To ensure robust findings, a triangulation approach was employed: a self-controlled case series (SCCS) design (n=4,278), which controls for constant confounders like genetics and socioeconomic status, and an inverse probability of treatment weighting (IPTW) cohort (n=8,424), which addressed indication bias.
Metformin exposure was defined by regular prescriptions (every two months), excluding concurrent initiation with inhaled corticosteroids or use of other antidiabetic drugs. Dietary advice was used as a control exposure in the SCCS design.
The primary outcome was asthma attacks at 12-month follow-up, defined by oral corticosteroid use, emergency visits, hospitalizations, or death. Covariates included age, sex, body mass index (BMI), glycemic control, asthma severity, and smoking history.
Statistical methods included Poisson and weighted Cox models, as well as stratified and sensitivity analyses. The study also evaluated add-on antidiabetic drugs, such as GLP-1 receptor agonists, and controlled for negative outcomes like unrelated hospitalizations to mitigate bias.
Results and Discussion
A total of 81.5% of participants had a recorded BMI. Among them, 53.9% were overweight or obese, and 6.9% had T2D, with obesity significantly contributing to T2D prevalence. Glycemic assessment was low, with 71.2% of patients with overweight or obesity lacking glycated hemoglobin (HbA1c) or glucose measurements.
In the SCCS analysis, metformin was associated with a significant reduction in asthma attacks (P < .001). This effect appeared within three months and persisted for a year. In the IPTW cohort, metformin users showed a 24% lower risk of asthma attacks (weighted hazard ratio 0.76).
Sensitivity analysis confirmed the main results. Kaplan-Meier and weighted cumulative incidence plots also highlighted a lower incidence of asthma attacks in metformin users.
In the negative control analyses, no associations were found between metformin and unrelated outcomes like hospital admissions for abdominal pain or minor ailments, supporting the specificity of the findings. Among add-on antidiabetic drugs, only GLP-1 receptor agonists (GLP-1RA) showed a further and sustained reduction in asthma attacks (IRR 0.60).
The effect of metformin on asthma attacks was not modified by BMI, HbA1c, eosinophil count, asthma severity, or sex. Changes in HbA1c levels were not found to influence the association.
These findings suggest that metformin, alone or with GLP-1RA, may reduce asthma attacks regardless of metabolic or asthma phenotypes.

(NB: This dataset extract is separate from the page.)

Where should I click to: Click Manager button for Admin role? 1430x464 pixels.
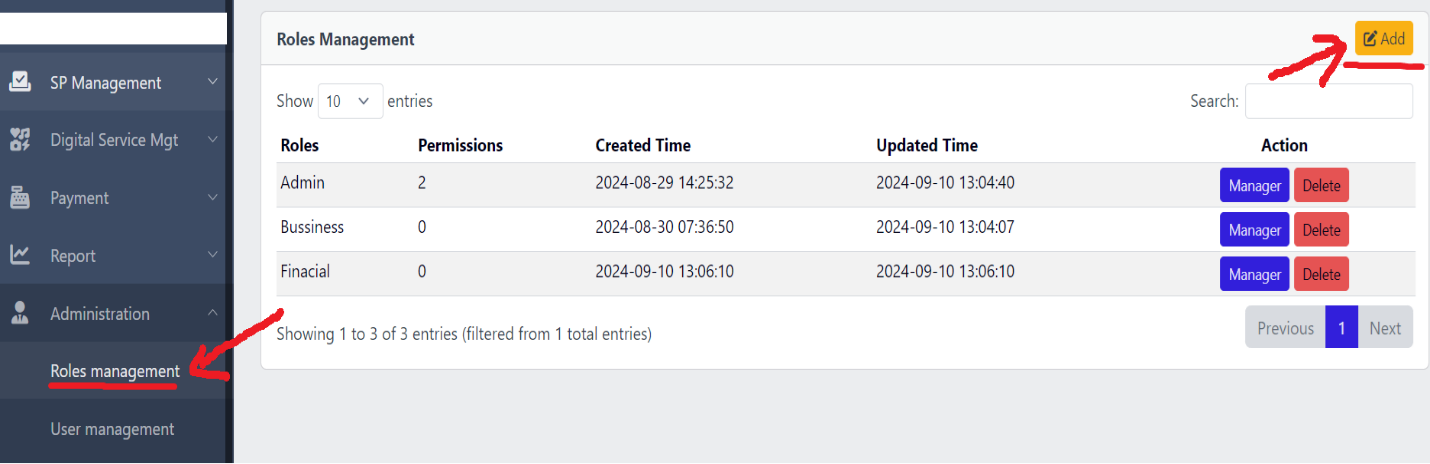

The study is strengthened by using a large, robust healthcare database, employing triangulation methods for reproducibility, and mitigating confounding through SCCS design, new user cohort analysis, and negative control analyses. However, the study is limited by residual confounding, lack of medication adherence and dose data, inability to assess weight changes, and absence of information on asthma biologics.
Conclusion
In conclusion, the study suggests that metformin may reduce asthma attacks by 30%, with an additional 40% reduction when combined with GLP-1RA. This highlights the potential to repurpose antidiabetic drugs for asthma treatment. Further research and clinical trials are needed to confirm these effects and understand the underlying mechanisms.